One of the made-up facts in media reporting of earthquakes is the obligatory statement that the quake was felt from x location to y location, and usually to 3rd location because reporters love sequences of three. The observations, however, are anecdotal and typically kind of random based on what the reporter has heard and how well he or she understands maps and California geography. The USGS publishes shake maps that show generally where a quake was likely felt, which add a little actual data to the process. But after Sunday's South Napa earthquake, Jawbone — maker of one of those devices some people wear on their wrist to monitor their movement and sleeping — added a new wrinkle to quake reporting. Actual data from those users shows a very graphic spike in when Up wearers started moving. Turns out that almost everybody in the Napa and Vallejo areas got up when the quake hit at 3:20 a.m. and half of those stayed up the rest of the night. In San Francisco and Oakland, just 55 percent of Up users got up.

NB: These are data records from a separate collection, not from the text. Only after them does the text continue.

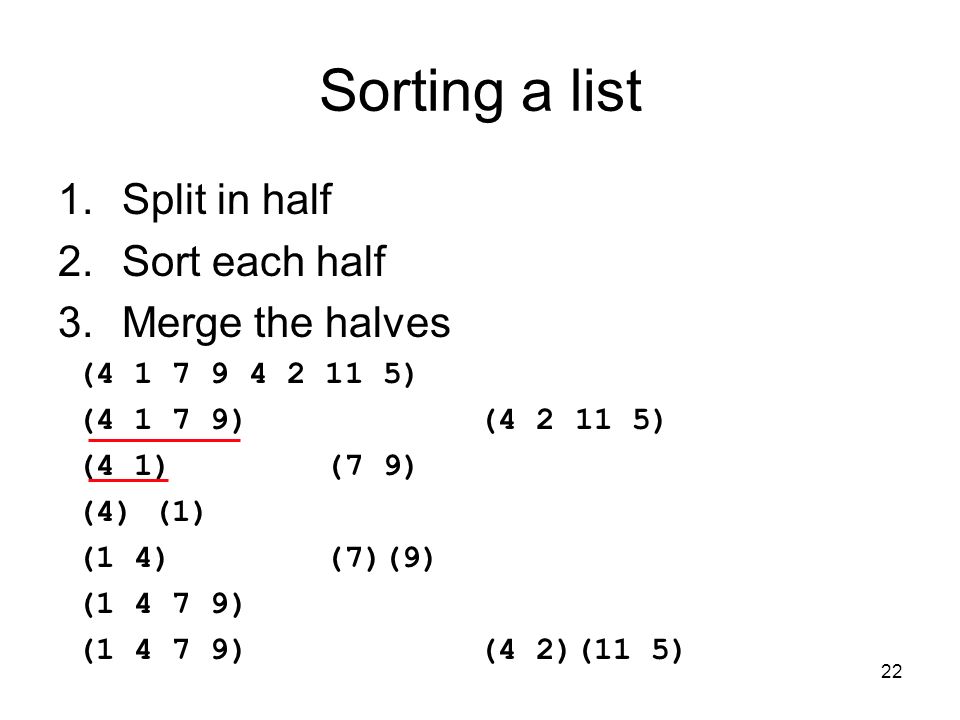The image size is (960, 720).
Task: Click the full list (4 1 7 9 4 2 11 5)
Action: 249,373
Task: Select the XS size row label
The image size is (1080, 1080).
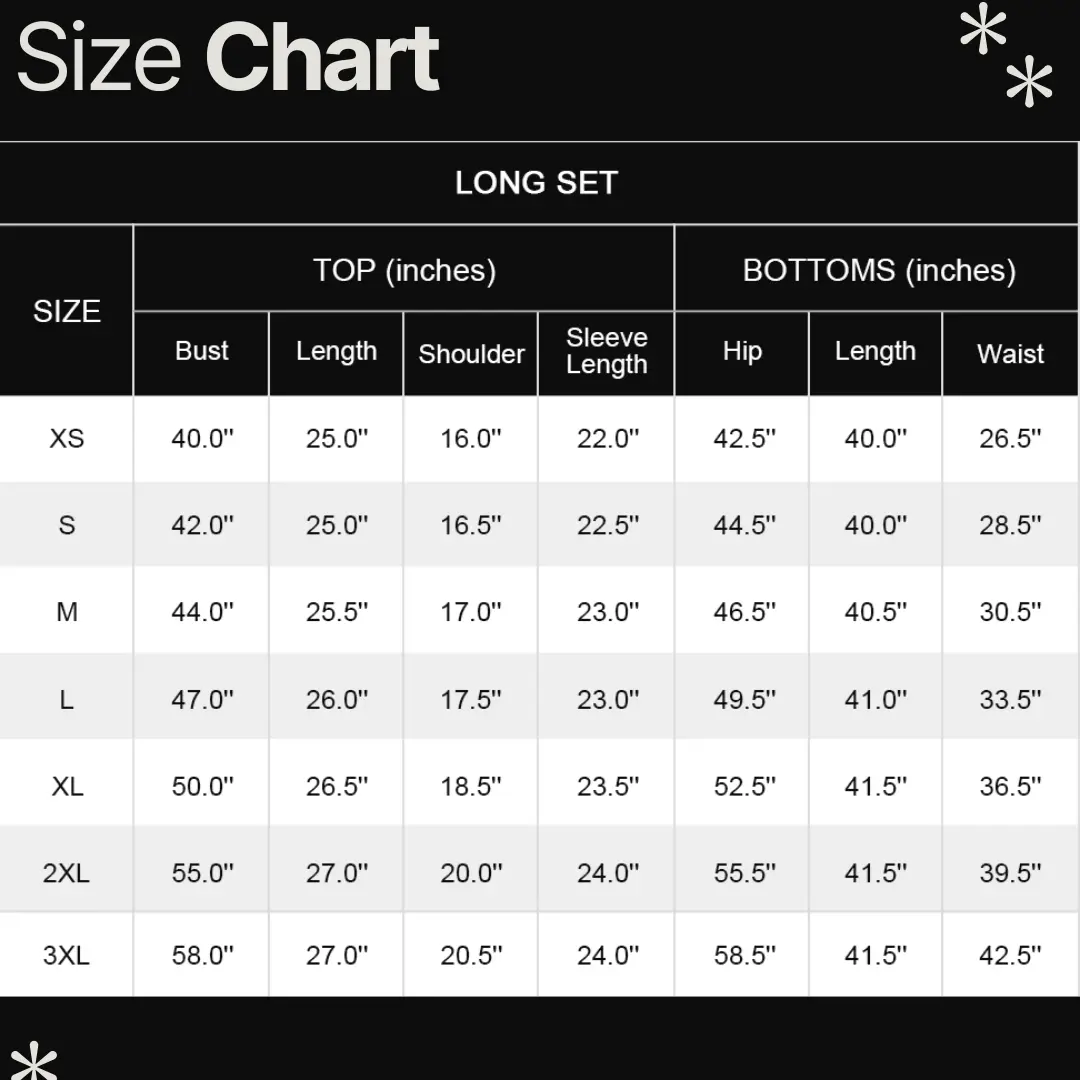Action: point(67,438)
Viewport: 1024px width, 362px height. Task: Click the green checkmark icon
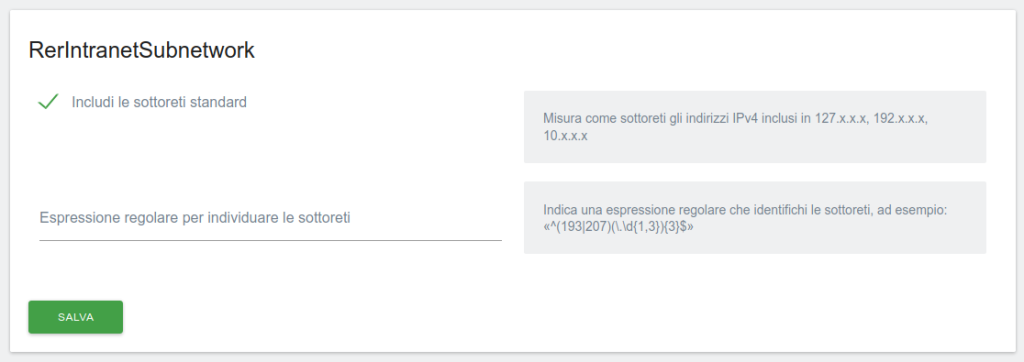(48, 102)
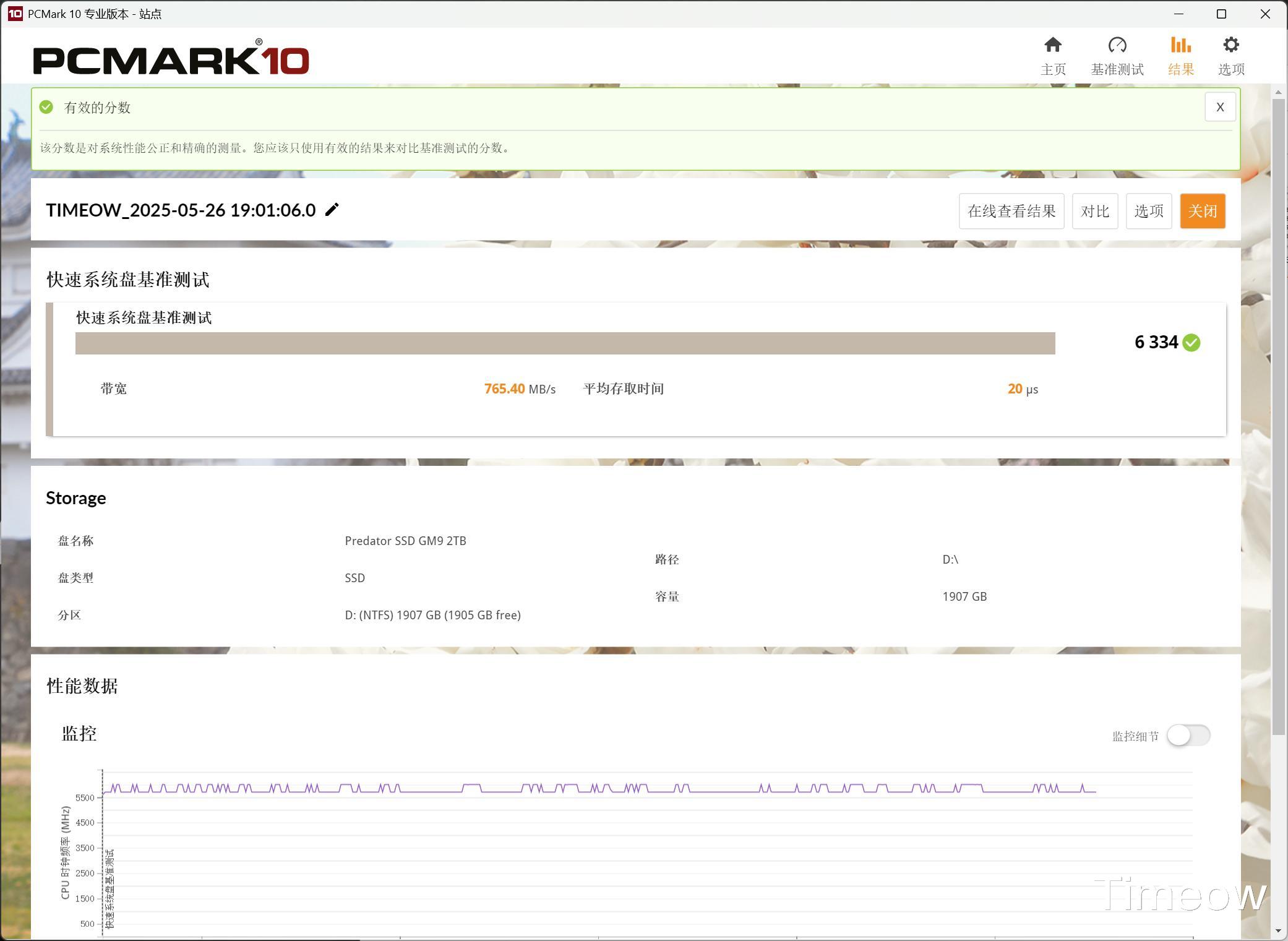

From the company's blog, which fed reporters the story and has the graphic in a bigger form:
Napa, Sonoma, Vallejo, and Fairfield were less than 15 miles from the epicenter. Almost all (93%) of the UP wearers in these cities suddenly woke up at 3:20AM when the quake struck. Farther from the epicenter, the impact was weaker and more people slept through the shaking. In San Francisco and Oakland, slightly more than half (55%) woke up. As we look even farther, the effect becomes progressively weaker — almost no UP wearers in Modesto and Santa Cruz (and others between 75 and 100 miles from the epicenter) were woken up by the earthquake, according to UP data.